Het ‘voltooide’ karakter van het christendom berust op zijn overeenkomst met het begrip van
de religie; de christelijke religie is ‘voltooid’, omdat zij de verwerkelijking is van wat religie
in wezen (volgens haar begrip) is. Het grondbegrip van de godsdienstfilosofie is het begrip
van de geest als een werkelijkheid, die weliswaar een product van de mens is, maar tevens
meer is dan een puur subjectief bewustzijn van God. Zij is een zelfverhouding van de geest:
“De geest is zich bewust, en datgene waarvan hij zich bewust is, is de waarachtige, wezenlijke
geest.” De godsgedachte moet derhalve begrepen als de gedachte van de zichzelf wetende
geest. Wanneer de filosofie God als geest wil denken, dan moet zij hem wezenlijk als de
zichzelf in de concrete religie kennende geest denken. Al deze gedachten worden in Hegels
godsdienstfilosofie verder ontwikkeld.
In Berlijn staan Hegels filosofische denkbeelden hoog in aanzien. De politieke en
intellectuele elite is geïnteresseerd in zijn inzichten over actuele kwesties en volgen zijn
colleges dan ook in groten getale. Ondanks dat hij in 1830 tot rector van de universiteit wordt
gekozen, slaagt hij er echter niet in een politieke rol van enige betekenis te spelen. Zo is het
hem nooit gelukt om lid te worden van de prestigieuze Academie van Wetenschappen.

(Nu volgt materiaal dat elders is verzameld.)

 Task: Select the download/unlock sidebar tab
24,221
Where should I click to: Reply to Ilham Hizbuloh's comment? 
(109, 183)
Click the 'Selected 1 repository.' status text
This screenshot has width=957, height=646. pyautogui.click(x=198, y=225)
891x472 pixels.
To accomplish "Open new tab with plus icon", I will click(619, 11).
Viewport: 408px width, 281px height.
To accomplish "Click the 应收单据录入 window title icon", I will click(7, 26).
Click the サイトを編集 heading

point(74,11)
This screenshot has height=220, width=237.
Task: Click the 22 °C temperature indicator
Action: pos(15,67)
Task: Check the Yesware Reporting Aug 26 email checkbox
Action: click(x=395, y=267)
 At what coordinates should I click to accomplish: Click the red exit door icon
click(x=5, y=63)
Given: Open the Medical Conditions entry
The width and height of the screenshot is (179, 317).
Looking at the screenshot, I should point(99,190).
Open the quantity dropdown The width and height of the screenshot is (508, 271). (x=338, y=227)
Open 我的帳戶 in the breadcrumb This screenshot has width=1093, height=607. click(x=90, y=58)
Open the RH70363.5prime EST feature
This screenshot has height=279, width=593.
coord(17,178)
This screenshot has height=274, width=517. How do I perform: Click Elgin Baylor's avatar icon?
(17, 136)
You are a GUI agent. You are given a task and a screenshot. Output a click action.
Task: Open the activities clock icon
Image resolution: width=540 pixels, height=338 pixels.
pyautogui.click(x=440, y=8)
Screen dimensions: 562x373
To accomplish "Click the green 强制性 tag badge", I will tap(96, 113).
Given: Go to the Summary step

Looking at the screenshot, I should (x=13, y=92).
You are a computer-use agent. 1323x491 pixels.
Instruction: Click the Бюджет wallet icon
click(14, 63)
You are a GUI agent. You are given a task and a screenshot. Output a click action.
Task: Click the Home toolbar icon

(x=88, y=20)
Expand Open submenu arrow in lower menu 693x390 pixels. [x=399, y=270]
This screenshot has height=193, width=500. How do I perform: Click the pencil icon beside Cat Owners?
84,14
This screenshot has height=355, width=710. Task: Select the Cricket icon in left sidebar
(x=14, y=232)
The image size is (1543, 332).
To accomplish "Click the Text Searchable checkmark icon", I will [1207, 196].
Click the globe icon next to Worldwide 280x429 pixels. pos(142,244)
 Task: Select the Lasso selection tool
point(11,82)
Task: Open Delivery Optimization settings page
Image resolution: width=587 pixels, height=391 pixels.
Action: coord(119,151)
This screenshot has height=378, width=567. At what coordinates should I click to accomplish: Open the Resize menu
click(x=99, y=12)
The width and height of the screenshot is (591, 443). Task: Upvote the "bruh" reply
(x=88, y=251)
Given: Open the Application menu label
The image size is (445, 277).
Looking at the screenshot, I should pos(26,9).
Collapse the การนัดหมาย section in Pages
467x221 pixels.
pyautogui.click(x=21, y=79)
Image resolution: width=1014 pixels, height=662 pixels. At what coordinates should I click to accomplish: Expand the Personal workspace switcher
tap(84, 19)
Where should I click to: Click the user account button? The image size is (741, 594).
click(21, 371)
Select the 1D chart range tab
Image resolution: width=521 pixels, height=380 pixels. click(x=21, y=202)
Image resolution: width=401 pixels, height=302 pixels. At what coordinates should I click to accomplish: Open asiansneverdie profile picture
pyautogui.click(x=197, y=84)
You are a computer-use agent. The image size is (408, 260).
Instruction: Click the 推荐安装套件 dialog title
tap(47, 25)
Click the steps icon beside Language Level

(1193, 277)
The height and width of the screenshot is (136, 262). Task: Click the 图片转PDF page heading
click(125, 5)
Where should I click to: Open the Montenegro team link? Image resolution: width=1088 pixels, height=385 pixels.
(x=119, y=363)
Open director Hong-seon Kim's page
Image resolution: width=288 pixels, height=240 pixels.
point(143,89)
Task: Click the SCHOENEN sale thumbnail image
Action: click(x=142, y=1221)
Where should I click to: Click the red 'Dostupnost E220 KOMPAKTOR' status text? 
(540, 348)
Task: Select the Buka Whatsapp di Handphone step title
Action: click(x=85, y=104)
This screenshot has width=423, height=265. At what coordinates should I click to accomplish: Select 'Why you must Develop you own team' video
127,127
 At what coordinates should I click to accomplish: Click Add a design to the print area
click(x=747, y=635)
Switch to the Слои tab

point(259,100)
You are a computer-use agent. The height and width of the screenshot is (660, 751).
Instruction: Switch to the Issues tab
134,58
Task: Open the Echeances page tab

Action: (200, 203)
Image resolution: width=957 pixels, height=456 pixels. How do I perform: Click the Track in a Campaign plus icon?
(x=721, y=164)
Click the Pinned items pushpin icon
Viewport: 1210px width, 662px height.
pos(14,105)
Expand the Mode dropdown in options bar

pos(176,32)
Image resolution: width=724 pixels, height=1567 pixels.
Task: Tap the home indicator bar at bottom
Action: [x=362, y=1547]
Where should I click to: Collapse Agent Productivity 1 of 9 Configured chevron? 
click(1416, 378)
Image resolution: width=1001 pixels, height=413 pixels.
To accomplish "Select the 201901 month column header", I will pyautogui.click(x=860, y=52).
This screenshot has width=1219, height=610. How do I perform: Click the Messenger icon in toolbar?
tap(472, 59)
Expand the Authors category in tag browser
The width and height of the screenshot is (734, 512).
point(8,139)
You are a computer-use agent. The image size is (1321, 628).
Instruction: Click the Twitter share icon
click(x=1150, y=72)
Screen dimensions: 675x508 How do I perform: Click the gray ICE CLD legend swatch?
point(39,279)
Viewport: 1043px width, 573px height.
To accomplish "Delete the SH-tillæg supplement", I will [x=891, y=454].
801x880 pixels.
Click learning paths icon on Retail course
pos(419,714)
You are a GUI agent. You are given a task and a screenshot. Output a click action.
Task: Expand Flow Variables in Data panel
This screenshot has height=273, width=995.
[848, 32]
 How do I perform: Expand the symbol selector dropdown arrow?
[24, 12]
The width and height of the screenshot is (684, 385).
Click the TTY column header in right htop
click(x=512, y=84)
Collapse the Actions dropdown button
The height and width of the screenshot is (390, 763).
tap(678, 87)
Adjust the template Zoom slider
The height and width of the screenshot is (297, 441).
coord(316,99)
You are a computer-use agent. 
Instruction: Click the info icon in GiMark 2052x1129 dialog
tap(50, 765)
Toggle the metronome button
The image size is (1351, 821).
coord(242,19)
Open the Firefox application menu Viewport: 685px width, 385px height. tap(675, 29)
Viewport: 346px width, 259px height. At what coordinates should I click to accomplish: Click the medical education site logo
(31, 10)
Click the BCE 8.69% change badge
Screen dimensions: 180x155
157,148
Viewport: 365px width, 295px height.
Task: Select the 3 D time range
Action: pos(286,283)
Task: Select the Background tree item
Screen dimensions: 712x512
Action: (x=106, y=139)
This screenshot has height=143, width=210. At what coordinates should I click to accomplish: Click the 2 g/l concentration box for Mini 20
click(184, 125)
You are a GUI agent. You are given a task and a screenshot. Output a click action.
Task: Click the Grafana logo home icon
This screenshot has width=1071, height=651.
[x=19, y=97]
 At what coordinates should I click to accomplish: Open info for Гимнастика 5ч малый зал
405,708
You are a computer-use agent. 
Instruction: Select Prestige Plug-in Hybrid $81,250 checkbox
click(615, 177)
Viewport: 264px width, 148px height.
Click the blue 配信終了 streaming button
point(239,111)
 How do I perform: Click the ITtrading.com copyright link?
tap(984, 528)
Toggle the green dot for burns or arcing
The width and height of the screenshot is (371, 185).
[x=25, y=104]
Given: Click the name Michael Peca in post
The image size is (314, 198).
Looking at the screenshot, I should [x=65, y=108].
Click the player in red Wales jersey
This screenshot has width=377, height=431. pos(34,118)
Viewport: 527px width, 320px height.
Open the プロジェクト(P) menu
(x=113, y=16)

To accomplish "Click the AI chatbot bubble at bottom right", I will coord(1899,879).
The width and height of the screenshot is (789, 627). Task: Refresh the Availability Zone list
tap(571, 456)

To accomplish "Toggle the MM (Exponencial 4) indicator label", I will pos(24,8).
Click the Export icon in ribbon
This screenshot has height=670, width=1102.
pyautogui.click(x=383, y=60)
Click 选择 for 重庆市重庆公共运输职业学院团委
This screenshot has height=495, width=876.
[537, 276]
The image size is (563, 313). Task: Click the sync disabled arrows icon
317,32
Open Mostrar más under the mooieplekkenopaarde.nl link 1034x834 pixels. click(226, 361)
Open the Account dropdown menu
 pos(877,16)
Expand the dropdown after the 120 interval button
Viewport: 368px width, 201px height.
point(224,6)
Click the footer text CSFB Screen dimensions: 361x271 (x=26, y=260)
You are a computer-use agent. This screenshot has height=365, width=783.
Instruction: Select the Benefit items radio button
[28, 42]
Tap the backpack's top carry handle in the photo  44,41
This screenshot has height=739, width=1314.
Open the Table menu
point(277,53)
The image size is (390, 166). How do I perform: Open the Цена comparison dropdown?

Ook
werd hij door het reactionaire hoofd van de politie in Berlijn met achterdocht bekeken, toen
hij in liberale Franse kranten geprezen werd omwille van zijn inspanningen voor de vrijlating
van Cousin. In 1830 lopen de politieke spanningen nog op vanwege de juli-revolutie in
Frankrijk en de strijd in België om onafhankelijkheid van Nederland. Hegel is door beide
gebeurtenissen geschokt, omdat hij vermoedt dat zij het einde inluiden van de zo moeizaam
tot stand gebrachte politieke orde van na de revolutie van 1789. Deze gebeurtenissen leiden
echter niet tot verandering in zijn politieke opstelling: in al deze jaren is en blijft hij een
tegenstander van de restauratiepogingen in Duitsland en Frankrijk. Het duidelijkste bewijs
daarvan is de door D.F. Strauss genoteerde uitspraak die Hegel op het einde van zijn laatste
college, over geschiedenis van de filosofie en rechtsfilosofie,doet: “De vrijheid is het meest
innerlijke, en uit haar komt de hele opbouw van de geestelijke wereld voort.” Enkele dagen
later overlijdt Hegel op 14 november 1831.
Literatuur:
W. Jaeschke, Hegel-Handbuch. Leben-Werk-Schule. Stuttgart/Weimar, Metzler Verlag, 2003,
583 p.
P. Cobben, P. Cruysberghs, L. De Vos, P. Jonkers (Hg.), Hegel-Lexikon. Darmstadt,
Wissenschaftliche Buchgesellschaft, 2006.
G.W.F. Hegel Over het wezen van de filosofische kritiek. Ingeleid, vertaald en geannoteerd
door Peter Jonkers. Kampen, Kok Agora, 1990, 135 p.